Chloramine has been used to treat drinking water for decades. Its use skyrocketed after the federal Environmental Protection Agency placed stricter limits in 1998 and 2006 on 11 disinfection byproducts.
Most, such as chloroform, are created when chlorine interacts with naturally occurring organic material in rivers and other water sources, and some are considered probable human carcinogens.
But many experts now say chloramine is creating problems of its own. Researchers have identified hundreds of disinfection byproducts in drinking water, including some that increase in the presence of chloramine and can be more toxic than those regulated by the EPA.
Based on data from 11 cities, a 240-page study published in April by the Water Research Foundation, a Denver nonprofit that gets funding from the utility industry, concluded that utilities looking to reduce levels of such disinfection byproducts should avoid chloramine, among other options.

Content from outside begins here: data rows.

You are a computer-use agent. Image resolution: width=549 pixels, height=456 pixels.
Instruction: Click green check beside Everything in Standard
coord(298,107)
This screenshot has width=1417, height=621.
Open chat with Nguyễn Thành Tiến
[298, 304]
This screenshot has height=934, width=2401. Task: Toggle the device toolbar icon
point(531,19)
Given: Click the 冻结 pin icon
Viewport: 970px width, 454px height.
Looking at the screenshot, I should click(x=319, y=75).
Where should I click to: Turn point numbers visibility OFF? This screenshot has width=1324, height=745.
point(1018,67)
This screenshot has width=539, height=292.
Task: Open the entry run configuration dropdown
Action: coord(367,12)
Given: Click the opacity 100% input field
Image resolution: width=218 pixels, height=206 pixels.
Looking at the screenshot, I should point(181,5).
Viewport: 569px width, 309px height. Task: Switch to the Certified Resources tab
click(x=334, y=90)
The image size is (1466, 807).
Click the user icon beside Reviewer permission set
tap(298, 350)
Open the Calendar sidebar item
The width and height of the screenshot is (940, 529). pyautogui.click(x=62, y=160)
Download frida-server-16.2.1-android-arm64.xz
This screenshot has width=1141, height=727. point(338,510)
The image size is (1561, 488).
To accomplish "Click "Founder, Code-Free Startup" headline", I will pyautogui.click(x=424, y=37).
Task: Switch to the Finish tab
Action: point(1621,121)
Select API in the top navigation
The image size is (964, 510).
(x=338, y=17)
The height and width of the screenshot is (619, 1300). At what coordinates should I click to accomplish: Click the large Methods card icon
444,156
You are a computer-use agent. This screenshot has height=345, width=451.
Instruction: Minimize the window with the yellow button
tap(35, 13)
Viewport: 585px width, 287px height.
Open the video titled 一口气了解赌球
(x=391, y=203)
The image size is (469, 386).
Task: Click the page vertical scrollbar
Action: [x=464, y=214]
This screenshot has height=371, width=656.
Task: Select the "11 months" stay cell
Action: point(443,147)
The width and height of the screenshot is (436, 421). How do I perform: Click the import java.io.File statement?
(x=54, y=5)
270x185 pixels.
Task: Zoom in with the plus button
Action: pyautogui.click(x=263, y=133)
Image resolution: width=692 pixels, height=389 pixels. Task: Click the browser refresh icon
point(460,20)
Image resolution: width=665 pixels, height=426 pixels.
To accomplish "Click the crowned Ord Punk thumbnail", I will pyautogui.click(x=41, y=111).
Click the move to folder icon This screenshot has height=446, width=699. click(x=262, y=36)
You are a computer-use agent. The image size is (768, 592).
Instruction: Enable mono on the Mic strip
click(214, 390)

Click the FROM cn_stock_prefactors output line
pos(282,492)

“We’re questioning the wisdom of using chloramines as much as we do in this country,” said David Reckhow, a University of Massachusetts professor of civil and environmental engineering and lead author of the study. At the same time, he said research into the link between chloramine in drinking water and symptoms such as rashes is inconclusive.
The latest research raises questions about the effectiveness of the EPA’s regulations. An agency spokeswoman said the EPA plans to publish a decision by year-end on whether it will revise the rules.
The issue highlights the tricky balancing act carried out by public utilities that can lead to problems like the crisis in Flint, Mich. The city switched its drinking-water supply to the Flint River in 2014 and failed to add phosphate to make the water less corrosive, causing lead to leach from pipes into people’s homes. Flint didn’t added chloramine to its water system before its lead problems, and it hasn’t since, according to water experts.
For many utilities, using chloramine has been the most affordable way to cut the presence of regulated disinfection byproducts. But chloramine can make water more corrosive. Its use was blamed for lead contamination in Washington, D.C., in the early 2000s.
Poughkeepsie, N.Y., stopped using chloramine in 2010 after its water routinely ate through rubber gaskets in homes, turned water the color of tea and led some people to complain of rashes and breathing problems, said Randy Alstadt, the city’s water plant administrator. The utility, which serves 80,000 people, expects to have online in September a $12 million system that uses ozone and activated carbon to remove organic material from the water, which comes from the Hudson River. It will then reduce the amount of chlorine it uses.
By comparison, using chloramine had cost Poughkeepsie about $25,000 a year for the chemical and a storage tank, among other things, according to Mr. Alstadt. “It’s a low-cost alternative, but I don’t think it’s the right thing,” he said.
In Hannibal, which gets its drinking water from the Mississippi River, the Board of Public Works started using chloramine last fall after consistently exceeding EPA limits on regulated disinfectant byproducts between December 2011 and August 2015. One problem, according to Mr. Stevenson, is that water sits longer in less used parts of the system, allowing more byproducts to form.
Mr. Stevenson, the board’s head, said adopting an alternative to chloramine will cost the city millions of dollars it doesn’t have and likely take years for the permitting and construction of new facilities and filtration systems. If the city reverts to chlorine in the meantime, it will face fines for high levels of disinfection byproducts again. “This is our quandary,” he said.
Steve Via, director of federal relations at the American Water Works Association, which represents 4,500 water utilities, said chloramine should remain “a tool in the toolbox” for utilities.
He said recent research has raised concerns about unregulated chemicals created by chloramine, but the industry has a good track record of reducing regulated disinfection byproducts. “As a sector, we’re still trying to find out what’s the best solution,” he said.